Publications récentes

  Thématiques
  Cliquer ci-dessous sur l’icône (image & texte)
vous êtes à, publication de J.Demorgon sur la thématique Europe, extrait.

3. Sacralisation du politique; nationalisation du religieux

3. Sacralisation du politique; nationalisation du religieux
Issus de la distinction du profane et du sacré, les quatre grands secteurs d’activités, religieux, politique, économique, informationnel se sont constitués en s’opposant et se sont hiérarchisés. La première association-dissociation fondamentale fut celle du politique et du religieux. Constatons comment elle va jouer dans la transformation des royaumes et des empires en nations. Nombre de philosophes, d’historiens, de sociologues se sont consacrés à ces questions difficiles comme par exemple, à des titres différents, Renan, Weber, Rokkan.
Pour Renan, l’unité nationale française est en genèse dès le 10e siècle. Elle ne résulte sans doute pas déjà d’un projet politique clairement énoncé. Elle résulte plutôt des contraintes qui s’exercent dans son environnement et dont elle doit se prémunir. D’une part, le Saint-Empire romain germanique constitue pour elle une menace éventuelle. Avec sa prétention religieuse, il en constitue également une pour la Papauté. Plus récemment, S. Rokkan a réétudié ces questions. Il voit clairement que deux dimensions seront défavorables à la construction nationale en Europe. C’est d’abord la trop grande étendue des territoires que l’on veut unifier. C’est ensuite la distance à Rome. Plus éloignées de Rome que le Saint-Empire, la France et l’Angleterre jouiront d’une plus grande indépendance. Par la suite, cette trop grande dépendance à Rome du Saint empire romain germanique constituera une dimension importante de la Réforme. Ne l’oublions pas, le protestantisme résulte aussi d’une protestation des Princes contre la volonté de l’Empereur catholique de nommer les religieux dans leur principauté. En ce sens, le protestantisme fonde une nationalisation du religieux dans les Etats allemands. C’est à la Noblesse chrétienne de la Nation allemande que s’adresse Luther. On n’oubliera pas toutefois qu’en raison du morcellement du Saint-Empire en principautés et en diverses sortes d’autres Etats qui restent toujours territorialement limités.
C’est peut-être inconsciemment pour compenser ce manque d’ampleur que la genèse nationale va se chercher une autre dimension plus étendue et plus pénétrante du côté de l’unité linguistique. Dans la mesure où les chrétiens sont égaux devant Dieu, il n’y a pas lieu de maintenir une langue spécifique, élitaire et réservée comme le latin.

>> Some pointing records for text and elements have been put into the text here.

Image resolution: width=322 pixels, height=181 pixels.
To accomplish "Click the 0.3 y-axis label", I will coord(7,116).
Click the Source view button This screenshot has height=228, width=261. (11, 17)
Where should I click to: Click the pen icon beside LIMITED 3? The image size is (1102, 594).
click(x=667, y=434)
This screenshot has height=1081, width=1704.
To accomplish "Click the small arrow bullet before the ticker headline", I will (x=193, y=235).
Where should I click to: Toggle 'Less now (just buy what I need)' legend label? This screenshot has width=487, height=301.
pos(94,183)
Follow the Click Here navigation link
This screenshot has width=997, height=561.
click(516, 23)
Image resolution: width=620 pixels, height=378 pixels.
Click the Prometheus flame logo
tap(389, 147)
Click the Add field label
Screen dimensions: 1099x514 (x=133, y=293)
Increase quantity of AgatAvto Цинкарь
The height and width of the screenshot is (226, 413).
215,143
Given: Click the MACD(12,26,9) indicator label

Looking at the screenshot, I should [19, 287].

La traduction de la Bible dans le principal des dialectes allemands va renforcer celui-ci. Ainsi, une perspective nationale tend à développer une langue nationale qui le développe à son tour.
Ce qui dans le Saint-Empire est limité du fait de son morcellement, pourra se développer bien davantage en France et en Angleterre. C’est ainsi qu’en Angleterre, Henri VIII va fonder l’anglicanisme, religion chrétienne nationale.

En France, le gallicanisme permet à l’État de diminuer aussi sa dépendance à l’égard de la Papauté. Avec les guerres de religion, Henri IV peut prendre la figure d’un arbitre national. Plus tard, Louis XIV, pour sa part, estime qu’une unité politique solide de la France exige une religion unique qui pourra être plus facilement subordonnée au politique et confondue avec lui.

Pierre Beckouche (2001) souhaite souligner l’originalité considérable du phénomène. Il écrit : “c’est une forme jamais vue de l’établissement humain. C’est comme un particularisme universel que constitue l’État national et souverain. On a une sacralisation politique - monarchique - du national : “un Roi, une foi, une loi”. Le culte national est émancipateur de la tutelle pontificale”.

Par ailleurs, il souligne aussi à quel point la France, dans sa politique extérieure, s’autonomise par rapport à la Papauté et aux religions en général. Ainsi, “pendant la Guerre de Trente ans, la France n’est ni du côté des protestants, responsables d’une contestation minoritaire de l’ordre, ni du coté catholique, perçu comme le parti de l’étranger puisqu’on y trouve le Pape, les Médicis, les Habsbourg et l’Espagne. La France mène sa propre géopolitique nationale”.

Certes, la captation du religieux s’effectue aussi dans les Empires mais cette captation politique n’y détermine pas pour autant une véritable construction politique nationale. Il y a contradiction avec la forme impériale.
On peut y voir une forme très lointaine d’attente du national. On parlera mais dans un sens qui reste sujet à caution de la nation et de l’âme russes. Comme le souligne encore Pierre Beckouche : “Après la victoire de Kazan sur les Mongols musulmans et avec les règnes d’Ivan le Terrible et de Pierre le Grand, on en vient presque à parler de foi russe et de Dieu russe”. Dans la forme impériale, le politique et le religieux restent plus associés que dissociés. Or, c’est cette dissociation qui constitue le premier moment de la future genèse des nations marchandes.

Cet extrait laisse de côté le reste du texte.